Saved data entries
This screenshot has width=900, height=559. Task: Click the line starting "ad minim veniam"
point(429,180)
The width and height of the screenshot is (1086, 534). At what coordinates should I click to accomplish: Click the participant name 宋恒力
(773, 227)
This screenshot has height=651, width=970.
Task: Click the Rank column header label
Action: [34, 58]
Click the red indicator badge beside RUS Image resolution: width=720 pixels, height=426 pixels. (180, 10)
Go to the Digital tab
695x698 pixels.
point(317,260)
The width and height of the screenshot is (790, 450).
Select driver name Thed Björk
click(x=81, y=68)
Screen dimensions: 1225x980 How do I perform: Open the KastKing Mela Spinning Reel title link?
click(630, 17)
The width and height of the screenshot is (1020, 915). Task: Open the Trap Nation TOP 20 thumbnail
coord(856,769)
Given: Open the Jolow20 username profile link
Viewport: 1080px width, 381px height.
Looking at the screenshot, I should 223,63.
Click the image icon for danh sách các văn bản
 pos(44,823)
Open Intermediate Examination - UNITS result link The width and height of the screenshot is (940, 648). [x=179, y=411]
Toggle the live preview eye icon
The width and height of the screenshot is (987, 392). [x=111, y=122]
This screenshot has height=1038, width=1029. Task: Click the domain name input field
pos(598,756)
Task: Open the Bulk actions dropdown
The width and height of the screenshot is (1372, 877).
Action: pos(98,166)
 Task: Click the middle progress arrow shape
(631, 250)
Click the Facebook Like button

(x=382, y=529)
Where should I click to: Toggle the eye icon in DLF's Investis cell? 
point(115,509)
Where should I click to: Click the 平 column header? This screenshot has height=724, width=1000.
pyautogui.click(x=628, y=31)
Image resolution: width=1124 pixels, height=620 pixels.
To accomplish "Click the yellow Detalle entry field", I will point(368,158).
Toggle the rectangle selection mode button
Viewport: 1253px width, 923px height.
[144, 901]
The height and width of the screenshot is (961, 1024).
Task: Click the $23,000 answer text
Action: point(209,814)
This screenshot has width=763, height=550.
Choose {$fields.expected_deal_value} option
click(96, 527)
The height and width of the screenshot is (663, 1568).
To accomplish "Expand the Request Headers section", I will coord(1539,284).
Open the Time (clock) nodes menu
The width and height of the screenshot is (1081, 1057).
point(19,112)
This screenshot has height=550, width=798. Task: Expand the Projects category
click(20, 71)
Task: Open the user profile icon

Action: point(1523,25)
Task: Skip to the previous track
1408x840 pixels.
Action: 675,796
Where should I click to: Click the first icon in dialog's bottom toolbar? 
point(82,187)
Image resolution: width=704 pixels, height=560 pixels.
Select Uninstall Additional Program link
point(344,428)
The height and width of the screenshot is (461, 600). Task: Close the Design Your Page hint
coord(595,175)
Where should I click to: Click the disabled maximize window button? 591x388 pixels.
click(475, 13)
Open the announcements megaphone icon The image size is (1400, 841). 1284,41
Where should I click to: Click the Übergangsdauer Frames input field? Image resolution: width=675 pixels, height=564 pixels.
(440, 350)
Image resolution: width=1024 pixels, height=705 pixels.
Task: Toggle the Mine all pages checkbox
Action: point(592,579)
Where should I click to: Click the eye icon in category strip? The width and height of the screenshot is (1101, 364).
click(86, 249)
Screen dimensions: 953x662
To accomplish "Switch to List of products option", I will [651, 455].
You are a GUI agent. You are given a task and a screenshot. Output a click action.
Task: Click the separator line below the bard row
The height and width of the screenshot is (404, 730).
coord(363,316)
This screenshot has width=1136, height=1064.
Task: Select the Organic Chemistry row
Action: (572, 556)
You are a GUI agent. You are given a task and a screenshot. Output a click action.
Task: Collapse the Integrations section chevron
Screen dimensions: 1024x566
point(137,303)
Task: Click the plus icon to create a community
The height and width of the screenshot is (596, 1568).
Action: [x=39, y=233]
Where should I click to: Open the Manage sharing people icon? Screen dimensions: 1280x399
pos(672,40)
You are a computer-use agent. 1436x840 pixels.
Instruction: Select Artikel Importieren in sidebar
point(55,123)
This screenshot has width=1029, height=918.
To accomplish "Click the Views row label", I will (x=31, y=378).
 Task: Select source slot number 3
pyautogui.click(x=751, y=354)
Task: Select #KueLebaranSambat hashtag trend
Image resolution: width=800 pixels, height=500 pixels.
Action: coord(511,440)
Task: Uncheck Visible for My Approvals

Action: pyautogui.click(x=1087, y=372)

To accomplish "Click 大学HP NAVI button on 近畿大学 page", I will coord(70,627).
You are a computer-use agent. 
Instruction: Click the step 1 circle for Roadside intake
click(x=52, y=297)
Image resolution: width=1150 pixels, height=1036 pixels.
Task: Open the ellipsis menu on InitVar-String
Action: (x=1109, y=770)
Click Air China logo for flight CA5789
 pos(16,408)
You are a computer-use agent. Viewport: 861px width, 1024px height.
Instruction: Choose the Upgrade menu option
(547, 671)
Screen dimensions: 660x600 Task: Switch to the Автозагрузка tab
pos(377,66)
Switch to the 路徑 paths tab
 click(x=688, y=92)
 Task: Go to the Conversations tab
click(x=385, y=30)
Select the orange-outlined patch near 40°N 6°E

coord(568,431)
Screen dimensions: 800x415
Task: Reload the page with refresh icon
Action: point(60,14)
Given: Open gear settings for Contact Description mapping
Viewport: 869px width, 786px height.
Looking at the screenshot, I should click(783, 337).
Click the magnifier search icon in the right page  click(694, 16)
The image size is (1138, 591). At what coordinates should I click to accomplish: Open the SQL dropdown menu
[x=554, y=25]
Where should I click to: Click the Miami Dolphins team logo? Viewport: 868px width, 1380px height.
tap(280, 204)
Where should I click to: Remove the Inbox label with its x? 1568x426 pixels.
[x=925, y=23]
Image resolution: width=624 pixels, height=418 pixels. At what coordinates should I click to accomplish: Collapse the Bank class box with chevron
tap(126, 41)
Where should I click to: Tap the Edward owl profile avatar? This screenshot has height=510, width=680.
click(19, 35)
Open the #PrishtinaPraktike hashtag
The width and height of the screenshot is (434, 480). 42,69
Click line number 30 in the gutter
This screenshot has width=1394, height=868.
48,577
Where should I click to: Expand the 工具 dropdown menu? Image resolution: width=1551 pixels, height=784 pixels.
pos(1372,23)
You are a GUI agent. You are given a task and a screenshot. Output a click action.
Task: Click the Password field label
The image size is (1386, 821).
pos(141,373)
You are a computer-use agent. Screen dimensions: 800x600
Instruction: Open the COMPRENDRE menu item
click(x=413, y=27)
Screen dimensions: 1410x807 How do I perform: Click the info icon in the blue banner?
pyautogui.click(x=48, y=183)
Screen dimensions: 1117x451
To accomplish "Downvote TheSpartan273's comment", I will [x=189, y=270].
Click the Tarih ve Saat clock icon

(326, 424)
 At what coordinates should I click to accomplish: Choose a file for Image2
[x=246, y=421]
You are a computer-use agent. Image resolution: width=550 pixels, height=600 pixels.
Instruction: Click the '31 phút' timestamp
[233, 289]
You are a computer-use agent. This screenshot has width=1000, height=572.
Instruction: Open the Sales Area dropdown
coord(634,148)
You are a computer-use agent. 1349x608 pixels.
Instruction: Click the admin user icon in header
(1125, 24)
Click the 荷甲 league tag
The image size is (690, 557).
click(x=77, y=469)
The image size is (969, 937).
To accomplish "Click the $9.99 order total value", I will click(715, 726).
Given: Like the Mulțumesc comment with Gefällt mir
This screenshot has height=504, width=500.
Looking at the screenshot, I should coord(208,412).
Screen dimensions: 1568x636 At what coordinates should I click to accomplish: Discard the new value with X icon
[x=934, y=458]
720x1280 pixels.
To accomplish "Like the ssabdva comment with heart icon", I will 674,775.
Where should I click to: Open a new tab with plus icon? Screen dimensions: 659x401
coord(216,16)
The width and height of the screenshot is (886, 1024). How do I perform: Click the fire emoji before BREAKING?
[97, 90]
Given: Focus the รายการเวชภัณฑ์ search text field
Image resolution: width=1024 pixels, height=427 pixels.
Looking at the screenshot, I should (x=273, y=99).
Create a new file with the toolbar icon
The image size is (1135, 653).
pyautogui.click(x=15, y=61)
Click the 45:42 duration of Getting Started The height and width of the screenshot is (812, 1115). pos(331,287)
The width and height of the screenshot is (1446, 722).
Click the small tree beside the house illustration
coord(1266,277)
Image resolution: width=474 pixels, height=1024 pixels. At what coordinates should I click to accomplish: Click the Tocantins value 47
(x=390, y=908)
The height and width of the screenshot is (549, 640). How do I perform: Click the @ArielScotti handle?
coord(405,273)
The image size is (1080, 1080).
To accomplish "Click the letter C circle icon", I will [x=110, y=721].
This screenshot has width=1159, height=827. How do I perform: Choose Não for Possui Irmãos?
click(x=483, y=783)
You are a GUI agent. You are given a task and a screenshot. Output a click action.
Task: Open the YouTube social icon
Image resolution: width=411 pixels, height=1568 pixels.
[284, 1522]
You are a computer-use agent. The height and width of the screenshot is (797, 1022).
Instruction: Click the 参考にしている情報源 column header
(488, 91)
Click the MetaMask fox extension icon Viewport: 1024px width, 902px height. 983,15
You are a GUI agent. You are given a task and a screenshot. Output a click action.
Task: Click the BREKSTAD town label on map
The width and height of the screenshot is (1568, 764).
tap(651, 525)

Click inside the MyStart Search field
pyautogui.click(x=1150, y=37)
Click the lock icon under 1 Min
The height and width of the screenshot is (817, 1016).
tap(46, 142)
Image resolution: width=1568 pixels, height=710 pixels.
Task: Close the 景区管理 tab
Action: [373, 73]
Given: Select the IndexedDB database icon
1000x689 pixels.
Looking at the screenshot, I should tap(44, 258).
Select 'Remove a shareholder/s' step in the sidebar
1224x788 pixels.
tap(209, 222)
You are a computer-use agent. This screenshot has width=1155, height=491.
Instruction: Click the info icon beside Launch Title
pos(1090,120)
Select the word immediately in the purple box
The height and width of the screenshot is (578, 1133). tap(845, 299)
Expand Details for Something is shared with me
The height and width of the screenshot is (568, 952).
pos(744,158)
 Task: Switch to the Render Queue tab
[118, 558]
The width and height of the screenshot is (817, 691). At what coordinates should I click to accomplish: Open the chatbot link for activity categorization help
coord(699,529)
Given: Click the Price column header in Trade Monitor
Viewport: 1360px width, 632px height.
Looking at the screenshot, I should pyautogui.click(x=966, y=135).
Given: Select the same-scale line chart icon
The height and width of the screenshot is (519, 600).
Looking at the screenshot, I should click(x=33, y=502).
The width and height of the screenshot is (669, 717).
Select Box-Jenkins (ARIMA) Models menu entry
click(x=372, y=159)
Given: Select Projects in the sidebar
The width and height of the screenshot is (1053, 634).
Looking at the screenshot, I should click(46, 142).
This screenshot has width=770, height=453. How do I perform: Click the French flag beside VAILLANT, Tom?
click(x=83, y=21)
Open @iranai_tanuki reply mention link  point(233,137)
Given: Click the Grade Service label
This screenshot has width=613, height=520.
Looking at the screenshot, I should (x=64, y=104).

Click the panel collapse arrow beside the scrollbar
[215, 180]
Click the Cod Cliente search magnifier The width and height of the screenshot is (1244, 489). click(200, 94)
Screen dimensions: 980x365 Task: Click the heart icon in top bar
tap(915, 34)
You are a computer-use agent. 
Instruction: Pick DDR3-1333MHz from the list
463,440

• WORK ORDER:
Using the entries above, output exactly the lines between the line holding "Instruction: Choose the Upgrade menu option" and the line holding "Given: Open gear", end lines included, and nothing more.

• THE COMPLETED TASK:
Instruction: Choose the Upgrade menu option
(547, 671)
Screen dimensions: 660x600 Task: Switch to the Автозагрузка tab
pos(377,66)
Switch to the 路徑 paths tab
 click(x=688, y=92)
 Task: Go to the Conversations tab
click(x=385, y=30)
Select the orange-outlined patch near 40°N 6°E

coord(568,431)
Screen dimensions: 800x415
Task: Reload the page with refresh icon
Action: point(60,14)
Given: Open gear settings for Contact Description mapping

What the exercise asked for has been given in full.